Spor medyasında Godot'yu beklerken
Bir meslektaşını, bir spor kulübü tesislerine almıyorsa bu duruma itiraz etmek siyasidir. Basın özgürlüğünü savunuyorsundur ve medya çalışanı olarak basın özgürlüğünü savunmak da görevindir.
Nasıl bir hayat yaşadığımıza biz mi karar veriyoruz sanıyorsunuz? Emin misiniz? İçinde yaşadığımız devrin, ülkenin politik duruşu, iç ve dış siyaseti bize yaşayacağımız hayatı dikte eder. Ve mutlaka ve çoğu zaman da farkında olmayarak bir politikaya ayak uydurup yaşayıp gideriz.

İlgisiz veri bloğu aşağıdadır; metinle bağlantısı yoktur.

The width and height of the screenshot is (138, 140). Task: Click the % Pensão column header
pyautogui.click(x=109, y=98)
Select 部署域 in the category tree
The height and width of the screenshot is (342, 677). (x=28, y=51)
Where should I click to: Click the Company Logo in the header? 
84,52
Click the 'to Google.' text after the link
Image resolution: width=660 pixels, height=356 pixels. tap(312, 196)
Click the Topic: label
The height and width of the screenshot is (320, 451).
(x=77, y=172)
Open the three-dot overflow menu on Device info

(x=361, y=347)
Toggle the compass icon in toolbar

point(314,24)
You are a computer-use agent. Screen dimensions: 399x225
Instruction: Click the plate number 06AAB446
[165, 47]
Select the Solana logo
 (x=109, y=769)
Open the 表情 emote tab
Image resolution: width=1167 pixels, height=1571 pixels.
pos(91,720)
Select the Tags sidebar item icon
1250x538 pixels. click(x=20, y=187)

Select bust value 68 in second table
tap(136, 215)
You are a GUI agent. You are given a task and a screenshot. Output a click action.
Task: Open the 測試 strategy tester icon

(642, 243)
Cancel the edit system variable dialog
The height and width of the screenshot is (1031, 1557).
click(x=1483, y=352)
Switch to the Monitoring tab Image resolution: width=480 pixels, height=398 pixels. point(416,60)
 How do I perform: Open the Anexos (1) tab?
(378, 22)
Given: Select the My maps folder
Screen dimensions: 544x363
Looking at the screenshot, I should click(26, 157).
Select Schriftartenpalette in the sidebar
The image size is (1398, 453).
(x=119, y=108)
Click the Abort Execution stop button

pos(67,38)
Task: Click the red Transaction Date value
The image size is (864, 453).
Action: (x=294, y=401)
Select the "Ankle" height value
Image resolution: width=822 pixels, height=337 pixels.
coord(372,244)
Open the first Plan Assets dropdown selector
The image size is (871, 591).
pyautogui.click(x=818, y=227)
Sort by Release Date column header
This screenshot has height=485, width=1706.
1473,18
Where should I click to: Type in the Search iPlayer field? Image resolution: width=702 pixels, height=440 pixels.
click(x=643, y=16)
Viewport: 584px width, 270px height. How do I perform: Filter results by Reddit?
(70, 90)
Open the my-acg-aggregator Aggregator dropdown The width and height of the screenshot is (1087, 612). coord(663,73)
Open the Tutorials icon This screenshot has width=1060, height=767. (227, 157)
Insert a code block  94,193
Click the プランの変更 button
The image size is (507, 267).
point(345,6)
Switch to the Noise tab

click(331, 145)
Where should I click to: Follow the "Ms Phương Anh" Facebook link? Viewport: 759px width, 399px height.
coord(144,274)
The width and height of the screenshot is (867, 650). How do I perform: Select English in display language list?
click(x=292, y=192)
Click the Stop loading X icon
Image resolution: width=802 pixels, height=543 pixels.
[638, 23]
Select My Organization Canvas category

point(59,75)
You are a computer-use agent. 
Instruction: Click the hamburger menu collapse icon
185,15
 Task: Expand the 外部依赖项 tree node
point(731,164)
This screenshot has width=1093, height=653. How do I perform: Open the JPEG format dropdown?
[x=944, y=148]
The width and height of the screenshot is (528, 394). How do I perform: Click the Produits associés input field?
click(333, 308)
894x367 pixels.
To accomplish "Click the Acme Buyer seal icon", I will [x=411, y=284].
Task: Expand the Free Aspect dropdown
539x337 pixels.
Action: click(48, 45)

Sabah uyandığında yaptığın ilk şeyden itibaren politiksindir. Twitter'a bakmak ya da gazeteyi eline alıp okumak da politik bir eylemdir. Kahve içmek de, çay içmek de politiktir. İşe arabayla ya da toplu taşımayla gitmek de politiktir. Seçtiğin her kelime politik kimliğinin bir parçasıdır. Birine seslenirken kullandığın 'Hocam'la 'Hacım' kelimeleri arasındaki harf farkı kadar incedir ama bir o kadar da kalın ve nettir kullandığın kelimelerin politik alt metni.
Çalıştığın yerin kuralları vardır, ki buna da 'işyeri politikası' denir, bu politikaya uyarak davranırsın. Örneğin etik olman gerekir, muhabirsen objektif olman gerekir, yöneticiysen adil, yani beklendiği gibi, olman gerekir. Eğer meslektaşların haksızlığa uğramışsa, bir gün aynısının senin de başına gelmemesi için yaşanana itiraz etmek politik bir davranıştır. Siyasi bir alt tabanı vardır.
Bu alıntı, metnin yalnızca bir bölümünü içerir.